Some of our European ancestors may have converted to Christianity from coercion, but more likely they did so for practical reasons. If the abbey is sharing its food, that’s a very practical reason listening to what they have to say. If the abbey can help us alleviate a little of the unrelenting death and suffering around us, they might be worth a listen. Finally, they converted if for nothing else than for fitting in and having something to do with friends and family on Sunday.
Sure, it changed later because of obligation, but the tide of conversion was far slower than many think; and the ordinary aspect of “converting” was just very pragmatic. Our ancestors were as practical as we are today. They were being offered a spiritual path that informed their moment, their condition and their understanding of the world. The faith they were offered informed them about how to live, how to understand their lives and how to understand their deaths. They were looking for ways to stop things from falling apart; and Christianity offered them some glue.
I think one of the challenges of modern Paganism is to forcefully and eloquently speak to the modern condition. We should be able to do so, acknowledging how we are collectively the product of modernity. The romance of a blissful Pagan past is seductive and sweetly nostalgic. “Can it be that it was all so simple then? Or has time rewritten every line?” No, and yes. That idyllic past is fictional. An idyllic Neopagan future, however, is both attainable and practical; provided we resist that falling apart One thing is always true: the future is easier to shape than the past.

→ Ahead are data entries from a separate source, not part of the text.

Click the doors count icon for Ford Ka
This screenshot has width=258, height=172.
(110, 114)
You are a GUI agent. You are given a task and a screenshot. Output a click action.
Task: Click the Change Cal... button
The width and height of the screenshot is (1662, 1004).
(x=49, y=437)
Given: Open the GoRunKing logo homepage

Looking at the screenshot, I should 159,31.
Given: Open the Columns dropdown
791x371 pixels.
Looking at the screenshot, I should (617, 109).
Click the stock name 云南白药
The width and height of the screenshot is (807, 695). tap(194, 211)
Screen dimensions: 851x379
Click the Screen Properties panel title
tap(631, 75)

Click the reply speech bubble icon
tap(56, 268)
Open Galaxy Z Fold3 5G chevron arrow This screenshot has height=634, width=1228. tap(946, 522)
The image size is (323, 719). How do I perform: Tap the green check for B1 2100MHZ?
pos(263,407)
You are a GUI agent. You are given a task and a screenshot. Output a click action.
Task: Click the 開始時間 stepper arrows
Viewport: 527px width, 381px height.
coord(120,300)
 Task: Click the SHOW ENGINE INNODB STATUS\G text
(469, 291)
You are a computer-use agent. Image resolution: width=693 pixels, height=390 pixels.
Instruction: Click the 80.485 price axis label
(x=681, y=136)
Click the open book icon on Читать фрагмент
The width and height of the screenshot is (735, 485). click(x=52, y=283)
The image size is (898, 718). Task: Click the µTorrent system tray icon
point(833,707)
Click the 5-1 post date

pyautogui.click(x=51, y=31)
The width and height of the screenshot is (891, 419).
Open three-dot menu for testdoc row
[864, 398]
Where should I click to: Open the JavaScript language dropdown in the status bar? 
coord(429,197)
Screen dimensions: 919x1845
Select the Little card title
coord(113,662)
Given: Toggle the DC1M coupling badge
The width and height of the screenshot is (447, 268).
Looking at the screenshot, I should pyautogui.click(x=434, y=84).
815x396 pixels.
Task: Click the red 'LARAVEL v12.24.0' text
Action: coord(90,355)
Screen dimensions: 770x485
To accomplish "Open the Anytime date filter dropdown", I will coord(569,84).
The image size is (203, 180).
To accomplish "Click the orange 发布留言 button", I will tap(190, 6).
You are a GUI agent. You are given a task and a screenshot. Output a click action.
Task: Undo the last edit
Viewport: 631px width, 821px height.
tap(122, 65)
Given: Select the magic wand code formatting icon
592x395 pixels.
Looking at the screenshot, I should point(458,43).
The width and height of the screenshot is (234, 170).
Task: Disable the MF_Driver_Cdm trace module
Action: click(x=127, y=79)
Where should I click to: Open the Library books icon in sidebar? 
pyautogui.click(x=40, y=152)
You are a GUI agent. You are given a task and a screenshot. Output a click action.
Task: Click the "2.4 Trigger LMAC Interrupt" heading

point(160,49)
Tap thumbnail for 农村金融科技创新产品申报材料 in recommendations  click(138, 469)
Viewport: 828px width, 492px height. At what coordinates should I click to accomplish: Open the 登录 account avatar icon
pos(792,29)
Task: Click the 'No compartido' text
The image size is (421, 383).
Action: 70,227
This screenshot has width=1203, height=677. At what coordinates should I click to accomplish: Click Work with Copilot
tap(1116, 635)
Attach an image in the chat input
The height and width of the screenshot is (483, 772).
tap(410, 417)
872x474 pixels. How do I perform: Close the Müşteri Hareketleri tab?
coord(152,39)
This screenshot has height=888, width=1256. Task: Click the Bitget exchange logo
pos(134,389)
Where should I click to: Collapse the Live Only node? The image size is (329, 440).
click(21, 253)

We have access to ancient texts like the eddas and works of Roman Pagans. Tather than looking to them solely for reconstruction, we can use them understand life in the Anthropocene epoch. We can understand the world as immanent and nature as informative. We can communicate our role in the world and our responsibility as both citizens of a human society and products of a natural, evolving planetary system experiencing climate change. As a modern set of collective paths, we can be fluent in the power of science, the requirements of empiricism and the reality of evidence as much as we can be fluent in the spiritual strength of magic and ritual. We can do so through ancient traditions while recognizing that our paths were born in the modern age, with equal command of science and spirituality.
Like other faiths, I think we can answer the call of the present. We can respond to the question, “why does Paganism still exist?” not as a counter-culture; but with a clear question of our own, “why do you live the way you do?” Through that question, let modern Paganism speak to the modern condition. We are each responsible for that advocacy speaking about how our Paganism informs us about living in this time and place. Otherwise, there is not much to gain from its practice; even less to gain from its study, until eventually, things fall apart.